> **给定文本**:
☆ ☆ ☆ ☆
In [1]:
import findspark
findspark.init()

In [2]:
import pyspark
from pyspark import SparkContext, SparkConf
conf = SparkConf().setAppName("GKA_test").setMaster("local[*]")
sc = SparkContext(conf=conf)

In [3]:
import pandas as pd
import numpy as np
import random
import math
import time
import matplotlib.colors as colors
from sklearn import datasets
from sklearn.preprocessing import normalize
from sklearn.metrics import davies_bouldin_score
from sklearn.metrics.cluster import adjusted_rand_score, silhouette_score

In [4]:
iris = datasets.load_iris()
data = iris['data']
labels = iris['target']
print(data.shape)

(150, 4)


In [5]:
m = data.shape[0]
dim = data.shape[1]
population_size = 5
num_cluster = 3

In [6]:
class Chromosome():
    def __init__(self, data, num_cluster):
        #初始化參數
        self.kmax = num_cluster
        self.data_num = data.shape[0]
        self.dim = data.shape[1]
        self.center = self.init_center(data)
        self.sol = None
    
    #隨機選num_cluster個中心點    
    def init_center(self, data):
        center = []
        selected = random.sample(range(self.data_num), self.kmax)
☆ ☆ ☆ ☆
> **练习题目**:
1. 列出这段聚类代码从 sklearn 导入的全部名称。
2. 在这段聚类代码中，SparkConf 设置的应用名称是什么？
3. 从这段聚类代码的最后一行之后接着往下续写。
这些数据与上面的聚类代码没有关联。

> **数据展示**:
☆ ☆ ☆ ☆
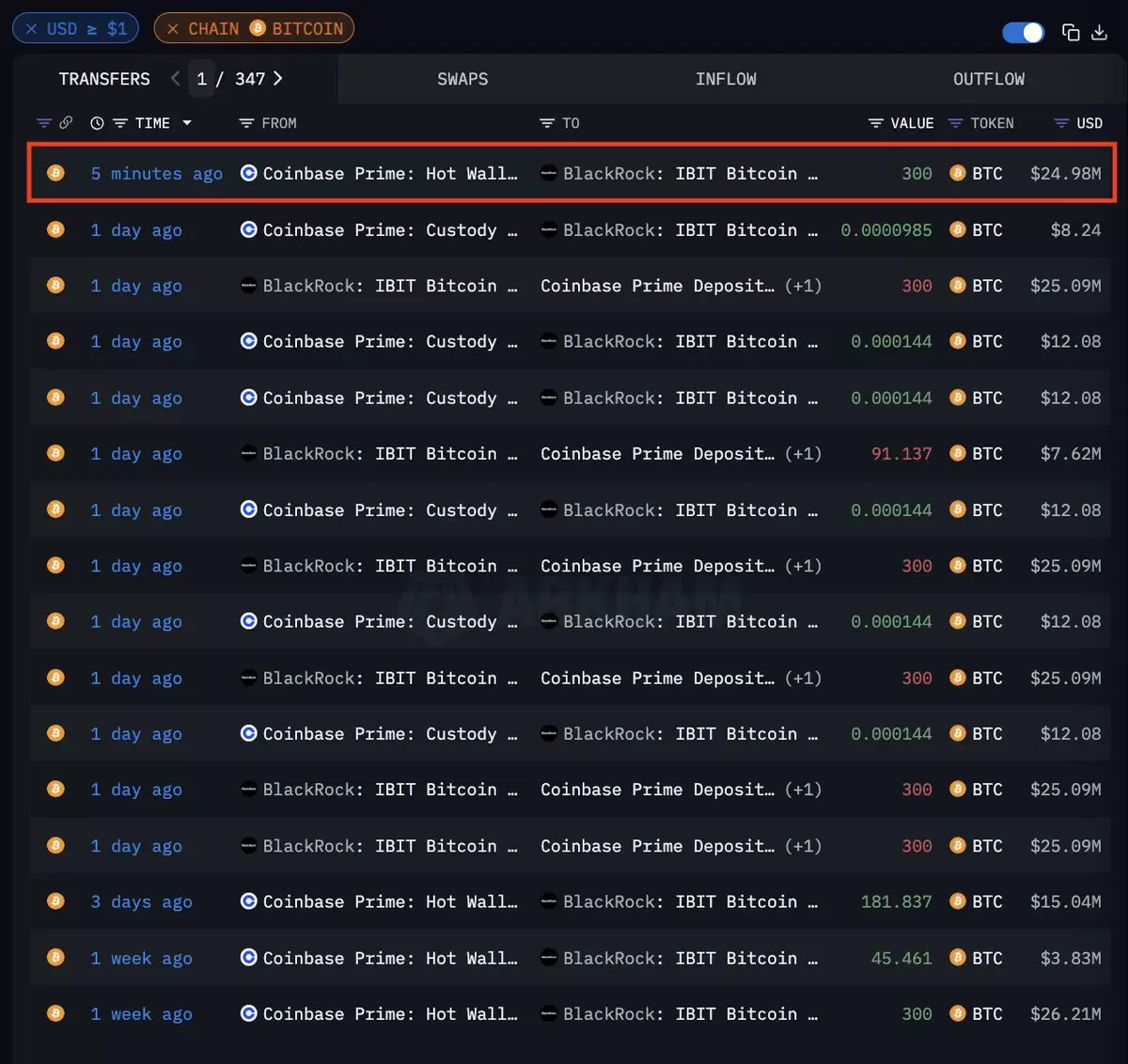
Task: Open the OUTFLOW tab
Action: coord(989,79)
☆ ☆ ☆ ☆
> **各题答案**:
1. datasets、normalize、davies_bouldin_score、adjusted_rand_score、silhouette_score

2. "GKA_test"

3.
        for i in range(self.kmax):
            center.append(data[selected[i]])            
        return center
        
    #對於每一個染色體，隨機產生一組解 => 每一個等位基因代表對應的群 => shape=(150, 1)
    def cal_solution(self, rdd):
        self.sol = np.array(rdd.map(lambda p: self.closestPoint(p, self.center)).take(self.data_num))

    def distance(self, a, b):
        return np.sum((a-b)*(a-b))
    
    #這個函數的目的就是求取該點應該分到哪個中心點的集合去，返回的是序號
    def closestPoint(self, p, centers):
        bestIndex = 0
        closest = float("+inf")
        for i in range(len(centers)):
            tempDist = np.sum((p - centers[i]) ** 2)
            if tempDist < closest:
                closest = tempDist
                bestIndex = i
        return bestIndex
    
    def cal_fitness(self, data):
        return silhouette_score(data, self.sol)
    
    def cal_SSE(self):
        sse = 0.0
        for i in range(len(self.sol)): 
            square_error = self.distance(self.data[i], self.center[self.sol[i]])
            sse += square_error
        return sse
    
    def KMO(self, rdd):
        #計算每一筆資料跟行星的距離
        #對所有資料執行map過程，最終生成的是(index, (point, 1))的rdd
        closest = rdd.map(lambda p: (self.closestPoint(p, self.center), (p, 1)))
        sol_tmp = closest.take(self.data_num)
        #執行reduce過程，該過程的目的是重新求取中心點，生成的也是rdd
        pointStats = closest.reduceByKey(lambda p1_c1, p2_c2: (p1_c1[0] + p2_c2[0], p1_c1[1] + p2_c2[1]))
        #生成新的中心點
        newPoints = pointStats.map(lambda st: (st[0], st[1][0] / st[1][1])).collect()
        #計算新舊中心點的距離差
        tempDist = sum(np.sum((self.center[iK] - p) ** 2) for (iK, p) in newPoints)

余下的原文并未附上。